TASK DIRECTIONS. Of all the lines below, output only those starting at the one with "Select the Grousers section card" and ending at the one with "Task: Open the browse button for Марка", both ends included, exactly as written.

Dataset entries.
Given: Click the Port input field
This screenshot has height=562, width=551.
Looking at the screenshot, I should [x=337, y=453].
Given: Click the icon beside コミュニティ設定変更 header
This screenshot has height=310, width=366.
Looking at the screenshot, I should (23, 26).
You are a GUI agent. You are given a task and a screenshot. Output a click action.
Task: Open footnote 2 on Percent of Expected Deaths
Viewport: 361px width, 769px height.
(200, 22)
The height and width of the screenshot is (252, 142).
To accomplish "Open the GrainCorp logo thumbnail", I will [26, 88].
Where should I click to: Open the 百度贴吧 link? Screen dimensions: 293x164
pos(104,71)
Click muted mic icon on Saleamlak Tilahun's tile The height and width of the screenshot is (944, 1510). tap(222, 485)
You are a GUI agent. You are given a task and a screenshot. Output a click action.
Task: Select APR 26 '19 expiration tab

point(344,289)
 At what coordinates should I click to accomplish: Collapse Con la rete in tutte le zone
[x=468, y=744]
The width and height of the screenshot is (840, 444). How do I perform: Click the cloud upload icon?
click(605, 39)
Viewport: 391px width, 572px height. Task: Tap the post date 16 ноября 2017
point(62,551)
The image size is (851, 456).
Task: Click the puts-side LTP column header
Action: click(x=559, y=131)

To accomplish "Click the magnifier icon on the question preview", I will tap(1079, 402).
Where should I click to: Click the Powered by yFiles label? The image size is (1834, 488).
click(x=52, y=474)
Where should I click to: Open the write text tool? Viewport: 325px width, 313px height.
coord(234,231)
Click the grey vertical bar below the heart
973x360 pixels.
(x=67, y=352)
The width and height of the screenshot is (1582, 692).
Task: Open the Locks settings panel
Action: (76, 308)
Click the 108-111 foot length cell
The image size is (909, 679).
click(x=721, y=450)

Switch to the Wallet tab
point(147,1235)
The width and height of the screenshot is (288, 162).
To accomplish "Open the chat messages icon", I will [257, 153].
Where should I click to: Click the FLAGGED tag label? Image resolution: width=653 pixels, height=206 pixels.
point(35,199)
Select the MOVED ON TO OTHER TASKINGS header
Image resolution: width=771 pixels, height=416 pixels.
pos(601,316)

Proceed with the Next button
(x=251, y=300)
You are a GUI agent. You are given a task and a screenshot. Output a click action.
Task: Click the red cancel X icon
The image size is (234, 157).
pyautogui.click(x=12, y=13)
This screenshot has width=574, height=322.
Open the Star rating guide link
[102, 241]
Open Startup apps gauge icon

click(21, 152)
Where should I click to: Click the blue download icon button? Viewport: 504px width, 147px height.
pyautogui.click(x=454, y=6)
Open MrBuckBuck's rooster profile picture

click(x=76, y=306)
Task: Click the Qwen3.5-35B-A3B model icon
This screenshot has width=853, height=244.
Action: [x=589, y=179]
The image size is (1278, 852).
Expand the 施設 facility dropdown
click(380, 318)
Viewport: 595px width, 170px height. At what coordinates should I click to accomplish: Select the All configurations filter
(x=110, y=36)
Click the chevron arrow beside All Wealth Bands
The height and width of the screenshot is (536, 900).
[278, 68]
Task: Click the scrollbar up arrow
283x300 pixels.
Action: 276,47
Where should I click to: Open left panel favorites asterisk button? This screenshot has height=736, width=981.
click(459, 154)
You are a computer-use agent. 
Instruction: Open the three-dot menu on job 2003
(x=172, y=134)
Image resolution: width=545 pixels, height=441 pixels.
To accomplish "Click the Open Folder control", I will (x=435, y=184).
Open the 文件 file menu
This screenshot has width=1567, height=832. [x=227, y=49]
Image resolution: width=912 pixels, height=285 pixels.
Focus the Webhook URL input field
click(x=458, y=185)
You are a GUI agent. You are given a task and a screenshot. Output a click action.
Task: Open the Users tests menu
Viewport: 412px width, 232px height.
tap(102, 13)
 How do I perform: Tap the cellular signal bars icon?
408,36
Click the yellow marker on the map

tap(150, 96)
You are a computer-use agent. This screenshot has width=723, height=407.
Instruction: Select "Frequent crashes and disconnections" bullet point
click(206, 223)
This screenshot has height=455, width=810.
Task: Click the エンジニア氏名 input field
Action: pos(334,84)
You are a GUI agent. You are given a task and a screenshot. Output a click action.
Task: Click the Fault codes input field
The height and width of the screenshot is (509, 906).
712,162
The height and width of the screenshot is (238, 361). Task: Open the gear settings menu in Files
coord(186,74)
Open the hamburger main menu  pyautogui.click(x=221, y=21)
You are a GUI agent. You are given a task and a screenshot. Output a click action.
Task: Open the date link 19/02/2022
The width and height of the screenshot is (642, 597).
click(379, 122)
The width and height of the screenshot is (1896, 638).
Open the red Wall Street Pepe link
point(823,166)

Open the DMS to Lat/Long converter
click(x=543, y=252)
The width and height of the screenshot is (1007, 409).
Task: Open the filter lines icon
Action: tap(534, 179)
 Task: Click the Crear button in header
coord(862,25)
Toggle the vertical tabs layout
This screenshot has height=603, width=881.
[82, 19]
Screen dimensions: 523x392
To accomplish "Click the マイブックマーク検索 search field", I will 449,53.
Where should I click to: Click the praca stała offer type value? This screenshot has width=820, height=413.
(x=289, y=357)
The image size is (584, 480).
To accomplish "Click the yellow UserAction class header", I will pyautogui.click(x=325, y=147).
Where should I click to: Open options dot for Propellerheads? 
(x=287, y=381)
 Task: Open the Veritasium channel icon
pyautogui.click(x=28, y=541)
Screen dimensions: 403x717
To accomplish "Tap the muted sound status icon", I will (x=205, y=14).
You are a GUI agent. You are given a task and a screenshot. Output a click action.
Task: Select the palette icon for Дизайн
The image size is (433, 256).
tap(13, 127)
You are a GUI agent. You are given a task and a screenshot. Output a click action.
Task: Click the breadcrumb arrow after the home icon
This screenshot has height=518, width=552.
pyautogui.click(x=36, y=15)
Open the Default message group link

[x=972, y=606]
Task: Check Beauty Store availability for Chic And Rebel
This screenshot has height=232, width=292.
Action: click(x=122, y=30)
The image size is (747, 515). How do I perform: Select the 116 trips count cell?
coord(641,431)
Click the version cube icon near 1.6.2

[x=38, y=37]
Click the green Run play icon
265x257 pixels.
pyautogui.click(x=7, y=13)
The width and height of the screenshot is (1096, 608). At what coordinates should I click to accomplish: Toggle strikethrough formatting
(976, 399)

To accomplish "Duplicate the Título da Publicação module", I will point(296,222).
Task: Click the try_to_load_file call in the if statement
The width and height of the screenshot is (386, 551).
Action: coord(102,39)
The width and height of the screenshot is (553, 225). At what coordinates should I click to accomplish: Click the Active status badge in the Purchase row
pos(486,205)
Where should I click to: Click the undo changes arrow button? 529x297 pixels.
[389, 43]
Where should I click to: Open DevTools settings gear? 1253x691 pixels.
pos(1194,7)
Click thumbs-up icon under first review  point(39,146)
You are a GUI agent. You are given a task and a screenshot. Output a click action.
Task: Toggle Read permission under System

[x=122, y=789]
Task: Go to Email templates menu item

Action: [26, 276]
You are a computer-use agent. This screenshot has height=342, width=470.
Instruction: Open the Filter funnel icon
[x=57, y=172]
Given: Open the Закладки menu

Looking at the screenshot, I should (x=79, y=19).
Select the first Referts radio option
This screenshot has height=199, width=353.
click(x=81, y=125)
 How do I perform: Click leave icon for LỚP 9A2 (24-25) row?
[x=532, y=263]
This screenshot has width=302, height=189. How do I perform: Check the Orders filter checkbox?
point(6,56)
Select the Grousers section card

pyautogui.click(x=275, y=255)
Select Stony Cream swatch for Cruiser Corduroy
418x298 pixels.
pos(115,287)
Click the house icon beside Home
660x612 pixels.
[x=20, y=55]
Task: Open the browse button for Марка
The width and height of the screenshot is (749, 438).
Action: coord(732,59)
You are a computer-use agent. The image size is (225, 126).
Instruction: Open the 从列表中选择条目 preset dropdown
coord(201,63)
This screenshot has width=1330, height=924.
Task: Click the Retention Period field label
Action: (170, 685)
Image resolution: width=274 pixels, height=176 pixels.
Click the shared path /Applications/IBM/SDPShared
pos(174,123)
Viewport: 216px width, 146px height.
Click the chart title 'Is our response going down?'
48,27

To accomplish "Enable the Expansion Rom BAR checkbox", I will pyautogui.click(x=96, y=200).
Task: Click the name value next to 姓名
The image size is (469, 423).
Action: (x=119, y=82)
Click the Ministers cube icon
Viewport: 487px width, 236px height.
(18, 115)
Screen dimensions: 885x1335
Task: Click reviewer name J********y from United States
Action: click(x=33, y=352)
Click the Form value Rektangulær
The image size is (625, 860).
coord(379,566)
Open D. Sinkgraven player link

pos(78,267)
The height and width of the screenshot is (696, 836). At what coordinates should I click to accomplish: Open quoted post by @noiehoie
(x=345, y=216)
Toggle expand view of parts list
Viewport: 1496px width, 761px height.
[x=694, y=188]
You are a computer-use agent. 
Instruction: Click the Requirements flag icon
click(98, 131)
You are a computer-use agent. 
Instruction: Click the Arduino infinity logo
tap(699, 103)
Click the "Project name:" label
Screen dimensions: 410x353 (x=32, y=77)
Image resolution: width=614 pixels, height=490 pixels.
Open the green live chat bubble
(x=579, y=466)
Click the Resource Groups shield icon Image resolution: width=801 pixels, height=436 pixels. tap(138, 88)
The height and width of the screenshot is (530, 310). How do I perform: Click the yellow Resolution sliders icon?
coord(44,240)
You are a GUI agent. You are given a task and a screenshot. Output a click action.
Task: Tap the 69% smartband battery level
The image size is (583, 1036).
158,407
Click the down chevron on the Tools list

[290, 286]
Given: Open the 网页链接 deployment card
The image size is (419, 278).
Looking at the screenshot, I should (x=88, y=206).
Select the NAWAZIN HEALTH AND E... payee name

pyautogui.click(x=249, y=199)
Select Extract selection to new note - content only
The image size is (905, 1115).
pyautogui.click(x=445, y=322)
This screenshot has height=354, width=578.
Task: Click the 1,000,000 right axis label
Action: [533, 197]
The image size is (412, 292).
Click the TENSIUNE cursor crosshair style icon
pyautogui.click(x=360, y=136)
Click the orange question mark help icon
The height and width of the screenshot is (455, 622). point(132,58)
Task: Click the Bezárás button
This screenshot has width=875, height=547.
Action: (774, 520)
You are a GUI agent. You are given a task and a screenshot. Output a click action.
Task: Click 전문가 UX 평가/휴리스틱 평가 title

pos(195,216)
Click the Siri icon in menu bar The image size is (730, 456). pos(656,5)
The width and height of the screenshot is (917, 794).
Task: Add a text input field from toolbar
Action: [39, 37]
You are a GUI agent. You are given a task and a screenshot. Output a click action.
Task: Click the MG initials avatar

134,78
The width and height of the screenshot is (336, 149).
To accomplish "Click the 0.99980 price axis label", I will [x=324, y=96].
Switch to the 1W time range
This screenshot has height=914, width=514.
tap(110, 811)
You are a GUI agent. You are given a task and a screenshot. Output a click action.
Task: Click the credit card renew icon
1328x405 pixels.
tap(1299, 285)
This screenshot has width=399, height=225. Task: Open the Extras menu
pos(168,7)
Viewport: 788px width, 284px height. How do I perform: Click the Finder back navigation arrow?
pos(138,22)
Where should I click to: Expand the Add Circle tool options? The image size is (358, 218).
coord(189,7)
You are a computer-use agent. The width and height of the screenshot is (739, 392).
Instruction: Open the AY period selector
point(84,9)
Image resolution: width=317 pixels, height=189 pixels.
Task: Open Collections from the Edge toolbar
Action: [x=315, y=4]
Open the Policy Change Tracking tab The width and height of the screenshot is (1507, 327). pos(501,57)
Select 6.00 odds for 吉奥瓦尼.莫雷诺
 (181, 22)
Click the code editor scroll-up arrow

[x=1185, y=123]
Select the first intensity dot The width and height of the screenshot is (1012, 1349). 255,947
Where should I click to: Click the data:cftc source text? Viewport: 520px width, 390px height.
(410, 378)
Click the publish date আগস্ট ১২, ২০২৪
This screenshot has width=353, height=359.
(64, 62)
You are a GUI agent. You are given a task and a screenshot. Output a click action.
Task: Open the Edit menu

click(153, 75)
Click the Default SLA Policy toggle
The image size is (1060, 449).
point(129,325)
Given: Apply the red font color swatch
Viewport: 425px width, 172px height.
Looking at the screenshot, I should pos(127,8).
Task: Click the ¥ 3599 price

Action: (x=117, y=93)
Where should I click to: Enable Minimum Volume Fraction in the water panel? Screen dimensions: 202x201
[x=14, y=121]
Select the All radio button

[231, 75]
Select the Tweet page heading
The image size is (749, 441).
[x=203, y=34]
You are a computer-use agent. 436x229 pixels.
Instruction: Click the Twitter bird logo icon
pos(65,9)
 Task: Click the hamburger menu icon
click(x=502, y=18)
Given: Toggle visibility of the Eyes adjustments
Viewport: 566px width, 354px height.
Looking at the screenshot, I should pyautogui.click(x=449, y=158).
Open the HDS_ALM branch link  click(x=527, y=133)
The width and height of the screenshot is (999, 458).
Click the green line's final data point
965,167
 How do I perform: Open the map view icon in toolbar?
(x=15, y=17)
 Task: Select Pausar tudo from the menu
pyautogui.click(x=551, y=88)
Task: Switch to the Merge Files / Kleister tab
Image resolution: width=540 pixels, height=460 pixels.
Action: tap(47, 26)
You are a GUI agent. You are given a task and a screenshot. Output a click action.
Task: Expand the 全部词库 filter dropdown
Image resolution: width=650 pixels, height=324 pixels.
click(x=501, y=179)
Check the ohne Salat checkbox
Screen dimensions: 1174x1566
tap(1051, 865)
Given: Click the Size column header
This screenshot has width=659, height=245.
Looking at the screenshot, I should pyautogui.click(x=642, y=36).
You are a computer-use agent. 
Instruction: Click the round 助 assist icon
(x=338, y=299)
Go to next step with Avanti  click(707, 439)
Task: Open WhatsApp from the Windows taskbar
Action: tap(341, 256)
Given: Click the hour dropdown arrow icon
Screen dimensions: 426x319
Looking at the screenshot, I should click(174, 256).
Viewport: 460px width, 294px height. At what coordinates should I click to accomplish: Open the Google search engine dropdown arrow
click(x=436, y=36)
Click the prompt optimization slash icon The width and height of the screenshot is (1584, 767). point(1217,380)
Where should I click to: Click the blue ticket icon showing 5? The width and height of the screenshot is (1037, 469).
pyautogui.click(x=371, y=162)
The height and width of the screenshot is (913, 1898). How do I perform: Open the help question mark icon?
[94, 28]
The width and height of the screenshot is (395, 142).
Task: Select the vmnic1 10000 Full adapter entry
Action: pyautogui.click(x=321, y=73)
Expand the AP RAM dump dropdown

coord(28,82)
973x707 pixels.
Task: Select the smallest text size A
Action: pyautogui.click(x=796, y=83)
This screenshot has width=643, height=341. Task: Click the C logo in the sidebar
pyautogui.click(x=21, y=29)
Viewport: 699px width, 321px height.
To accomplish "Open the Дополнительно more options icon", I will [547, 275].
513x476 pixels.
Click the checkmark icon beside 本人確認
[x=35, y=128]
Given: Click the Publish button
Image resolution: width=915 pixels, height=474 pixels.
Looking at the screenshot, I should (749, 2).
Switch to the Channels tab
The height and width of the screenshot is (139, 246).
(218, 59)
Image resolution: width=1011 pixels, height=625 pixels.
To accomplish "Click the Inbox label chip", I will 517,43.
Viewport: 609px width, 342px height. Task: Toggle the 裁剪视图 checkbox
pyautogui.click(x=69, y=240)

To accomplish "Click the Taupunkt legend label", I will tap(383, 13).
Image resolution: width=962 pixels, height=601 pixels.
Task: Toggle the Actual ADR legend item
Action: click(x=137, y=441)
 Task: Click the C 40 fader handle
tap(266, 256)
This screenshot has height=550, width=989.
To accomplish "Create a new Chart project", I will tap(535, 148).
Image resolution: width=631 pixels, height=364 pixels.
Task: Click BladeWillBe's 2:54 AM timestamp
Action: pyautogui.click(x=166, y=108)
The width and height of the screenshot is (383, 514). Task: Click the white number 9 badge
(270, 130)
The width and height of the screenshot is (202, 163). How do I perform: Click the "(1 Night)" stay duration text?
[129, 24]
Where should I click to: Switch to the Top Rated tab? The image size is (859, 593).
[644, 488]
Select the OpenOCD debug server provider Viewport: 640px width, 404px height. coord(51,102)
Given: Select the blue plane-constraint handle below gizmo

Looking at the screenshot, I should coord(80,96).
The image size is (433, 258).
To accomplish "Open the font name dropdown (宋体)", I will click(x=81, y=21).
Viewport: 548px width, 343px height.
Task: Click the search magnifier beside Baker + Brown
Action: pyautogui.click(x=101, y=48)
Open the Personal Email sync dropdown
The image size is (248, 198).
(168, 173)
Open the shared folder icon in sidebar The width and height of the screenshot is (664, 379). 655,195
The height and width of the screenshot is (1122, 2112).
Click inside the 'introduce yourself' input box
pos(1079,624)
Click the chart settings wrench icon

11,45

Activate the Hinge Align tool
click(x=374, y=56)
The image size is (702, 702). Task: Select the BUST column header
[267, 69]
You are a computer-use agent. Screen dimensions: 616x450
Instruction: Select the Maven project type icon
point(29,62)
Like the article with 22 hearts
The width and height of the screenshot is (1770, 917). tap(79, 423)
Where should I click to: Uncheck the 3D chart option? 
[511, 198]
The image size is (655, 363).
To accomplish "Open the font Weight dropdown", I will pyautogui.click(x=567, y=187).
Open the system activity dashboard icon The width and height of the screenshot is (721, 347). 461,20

WRITTEN ANSWER.
Select the Grousers section card

pyautogui.click(x=275, y=255)
Select Stony Cream swatch for Cruiser Corduroy
418x298 pixels.
pos(115,287)
Click the house icon beside Home
660x612 pixels.
[x=20, y=55]
Task: Open the browse button for Марка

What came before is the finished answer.